Exercise data »
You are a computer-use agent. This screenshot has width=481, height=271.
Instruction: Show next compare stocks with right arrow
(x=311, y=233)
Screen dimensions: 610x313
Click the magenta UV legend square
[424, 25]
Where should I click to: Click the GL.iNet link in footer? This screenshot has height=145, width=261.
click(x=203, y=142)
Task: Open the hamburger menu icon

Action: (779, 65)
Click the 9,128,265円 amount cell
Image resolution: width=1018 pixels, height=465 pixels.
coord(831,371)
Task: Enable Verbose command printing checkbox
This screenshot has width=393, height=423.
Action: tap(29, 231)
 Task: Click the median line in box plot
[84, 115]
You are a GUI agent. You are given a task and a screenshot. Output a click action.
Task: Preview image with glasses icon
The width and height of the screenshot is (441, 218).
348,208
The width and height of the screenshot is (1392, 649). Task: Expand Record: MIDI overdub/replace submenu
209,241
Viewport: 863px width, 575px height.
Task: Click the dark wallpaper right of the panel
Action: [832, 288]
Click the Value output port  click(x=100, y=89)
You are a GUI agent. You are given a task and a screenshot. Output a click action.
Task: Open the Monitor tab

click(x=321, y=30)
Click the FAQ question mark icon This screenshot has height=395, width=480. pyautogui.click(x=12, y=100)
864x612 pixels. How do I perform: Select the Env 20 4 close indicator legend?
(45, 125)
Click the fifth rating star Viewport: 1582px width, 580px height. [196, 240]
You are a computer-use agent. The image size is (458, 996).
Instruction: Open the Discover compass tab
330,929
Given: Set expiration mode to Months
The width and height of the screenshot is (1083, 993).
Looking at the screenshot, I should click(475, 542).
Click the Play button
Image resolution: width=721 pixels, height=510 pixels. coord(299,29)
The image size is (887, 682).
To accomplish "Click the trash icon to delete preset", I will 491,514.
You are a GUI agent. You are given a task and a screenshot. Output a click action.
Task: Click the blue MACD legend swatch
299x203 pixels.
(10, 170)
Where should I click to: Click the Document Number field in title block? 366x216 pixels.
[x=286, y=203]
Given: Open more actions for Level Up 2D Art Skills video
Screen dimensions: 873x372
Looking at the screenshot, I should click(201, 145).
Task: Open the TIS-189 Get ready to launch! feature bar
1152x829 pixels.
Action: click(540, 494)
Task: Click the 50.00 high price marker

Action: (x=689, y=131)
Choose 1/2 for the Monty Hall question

What to do »
The answer must consist of every line from the entries above that contains "size".

Answer to this task »
You are a computer-use agent. The image size is (458, 996).
The image size is (887, 682).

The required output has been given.